It is known that every hat has a unique size, which is related to the weight of its owner -- that is, the heavier one wears larger hat.
案例:
10
12 19 13 11 15 18 17 14 16 20
67 90 180 98 87 105 76 88 150 124
答案:
3 4 8 6 10 2 1 5 9 7
题目给了n个帽子的大小,和n个人的体重,体重大的人带重帽子,按顺序询问每顶帽子被谁带
题解
本质上是排序模拟题,只要用结构体数组存id和数据之后按大小排序即可
代码
#include<bits/stdc++.h>
using namespace std;
const int N=1e5+10;
struct node{
int x,id;
}s[N],g[N];
bool cmp(node a,node b){
return a.x>b.x;
}
int ans[N];
int main(){
int n;
cin>>n;
int i;
for(i=1;i<=n;i++){
cin>>s[i].x;
s[i].id=n-i+1;
}
for(i=1;i<=n;i++){
cin>>g[i].x;
g[i].id=i;
}
sort(s+1,s+1+n,cmp);
sort(g+1,g+1+n,cmp);
for(i=1;i<=n;i++){
ans[s[i].id]=i;
}
for(i=1;i<=n;i++){
int x=ans[i];
if(i==1)
cout<<g[x].id;
else
cout<<" "<<g[x].id;
}
}
1003 Playground Exploration
题意
A playground is equipped with ball pits and tents connected by tunnels. Kids can crawl through the tunnels to meet their friends at a spot with a tent or a ball pit.

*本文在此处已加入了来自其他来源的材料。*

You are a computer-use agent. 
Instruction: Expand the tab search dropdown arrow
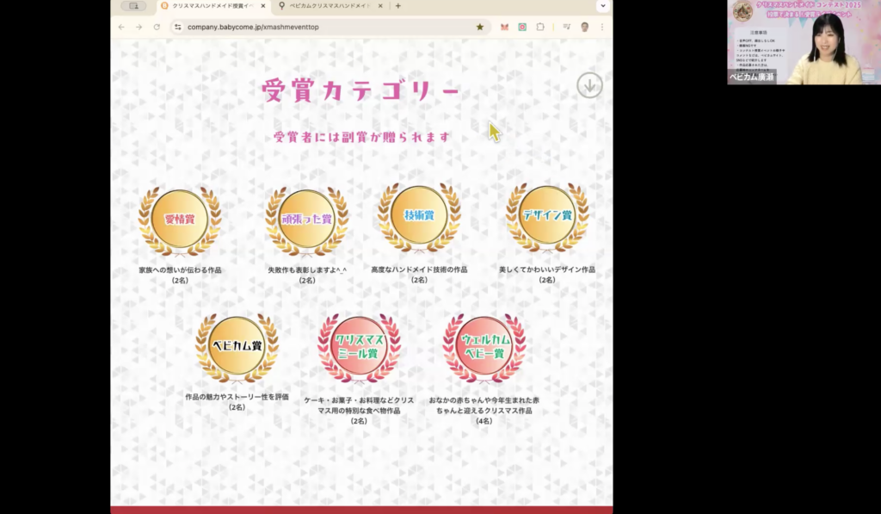(x=602, y=6)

Now let's mark each meeting spot (a tent or a ball pit) by a number. Assume that once a kid starts to explore the playground from any meeting spot, he/she will always choose the next destination with the smallest number, and he/she would never want to visit the same spot twice. Your job is to help the kids to find the best starting spot so they can explore as many spots as they can.
案例:
8 10
1 2
3 4
5 8
1 4
6 1
3 7
2 4
5 3
2 8
2 5
答案:
6 7
某人可以从任何点出发,但是每次都要找最小且没走过的点走,问最长能走多少,并且询问起点
题解
一道模拟题,观察到数据很小,只要模拟从每个点开始走一遍即可。
#include<bits/stdc++.h>
using namespace std;
const int N=1e5+10;
int dis[N];
int st[110];
vector<int> g[N];
int main(){
int n,m;
cin>>n>>m;
int i;
memset(dis,0x3f,sizeof dis);
for(i=1;i<=m;i++){
int a,b;
cin>>a>>b;
g[a].push_back(b);
g[b].push_back(a);
}
int mx=0;
int pos=0;
for(i=1;i<=n;i++)
sort(g[i].begin(),g[i].end());
for(i=1;i<=n;i++){
int cnt=0;
int l=i;
memset(st,0,sizeof st);
cnt=1;
st[l]=1;
while(1){
int flag=0;
for(int j=0;j<g[l].size();j++){
int x=g[l][j];
if(!st[x]){
flag=1;
st[x]=1;
cnt++;
l=x;
break;
}
}
if(!flag){
break;
}
}
if(cnt>mx){
mx=cnt;
pos=i;
}
}
cout<<pos<<" "<<mx<<endl;
}
1004 Sorted Cartesian Tree
题意
A Sorted Cartesian tree is a tree of (key, priority) pairs. The tree is heap-ordered according to the priority values, and an inorder traversal gives the keys in sorted order. For example, given the pairs { (55, 8), (58, 15), (62, 3), (73, 4), (85, 1), (88, 5), (90, 12), (95, 10), (96, 18), (98, 6) }, the increasing min-heap Cartesian tree is shown by the figure.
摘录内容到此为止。